Kell looked up, half rising on his hands, to see Gabe, with half of his attention on the distant sound of a truck’s engine, the other half on Kell. He reached out a hand and Kell took it.

“What was that about?” asked Gabe as he swiped the pine needles from Kell’s shoulders.

“I’m not sure.” Tasting dirt on his lips, Kell brushed the back of his hand across his mouth as if to seal the shower-drenched kisses his body was still tingling from. Gabe didn’t need to know exactly what happened, but it was obvious that something had, so Kell needed to give him a reason. “I think we had a fight.”

“He needed a drive, then,” said Gabe, for some reason not asking the name of the individual whom Kell had a fight with, or the name of the person driving the truck away from the valley. “He does that sometimes.”

“He does?” Somehow Kell wasn’t as surprised as he knew he sounded, but the ache in his chest was growing by the minute, and he didn’t know what to do.

“He’ll be back, trust me.” Gabe’s smile was kind, and he seemed sure of what he was saying, but that only helped a little.

“Okay.”

Except it wasn’t okay. Even as Gabe led Kell to the mess tent, where the good smells of cooking wafted in the cool early evening air, he felt like he was shaking all over.

When he stopped at the wooden steps to tie up his boots, his fingers fumbled, and he knew he was trembling, just like that first time he’d hopped a train to find himself in a box car with two strange men, scared out of his mind, but unable to make himself jump off that train.

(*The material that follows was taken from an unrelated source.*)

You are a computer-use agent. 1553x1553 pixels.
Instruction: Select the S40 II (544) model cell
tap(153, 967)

And in this case, Kell didn’t want to go back to the time before the shower, before he’d met Marston. He wanted to fix this, but he didn’t know how.

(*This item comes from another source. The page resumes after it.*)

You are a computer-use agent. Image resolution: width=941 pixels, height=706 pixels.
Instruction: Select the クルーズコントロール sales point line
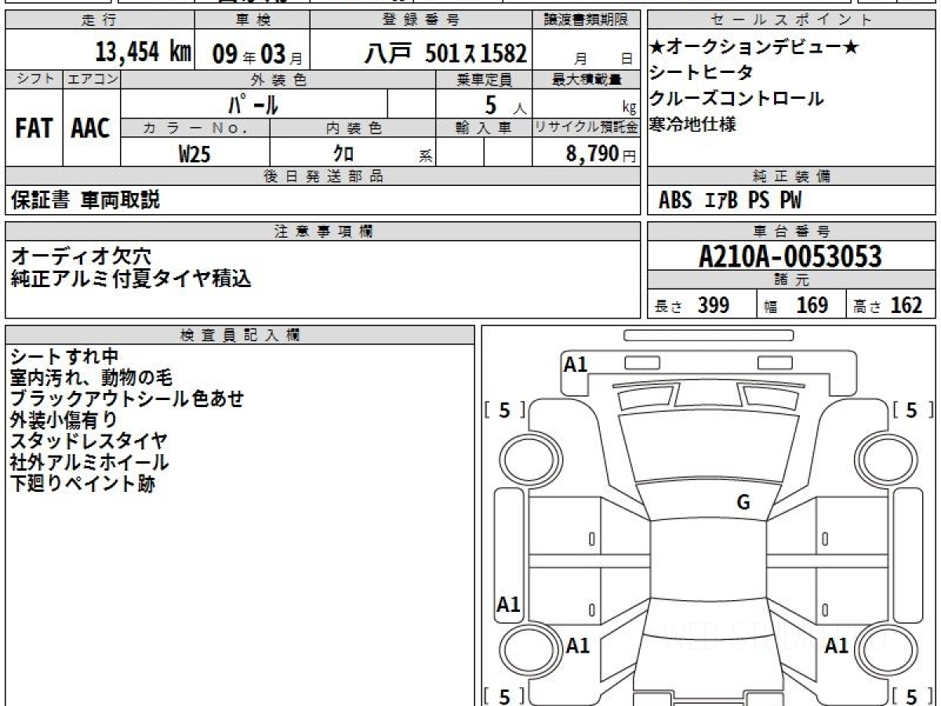(x=736, y=99)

During dinner, Kell could hardly eat, his ears listening for the sounds of the truck’s engine, his eyes always going to the opening of the mess tent, watching, waitful, every nerve on high alert. Even as dinner was over, and everyone bussed their places, he was still watching, hope dimming.

“Hey,” said Gabe, coming up to him as Kell stood on the edge of the wooden platform in front of the mess tent. “This is long, even for him.”

“Is it?” Kell asked, but he wasn’t surprised by that bit of information, either.

“You’ve got his number, right?” asked Gabe. “Call him. Make sure he’s okay.”

What a dumb fuck he was. He could have done this ages ago, called Marston to let him know how worried he was. Do his best to apologize for screwing up.

Racing to his tent, Kell grabbed his phone and, standing in the center of the shade-dappled tent, he pressed the speed-dial number, the only one he’d entered. And listened to the electric ring, and kept listening, his hand going numb along the edges of his cell phone.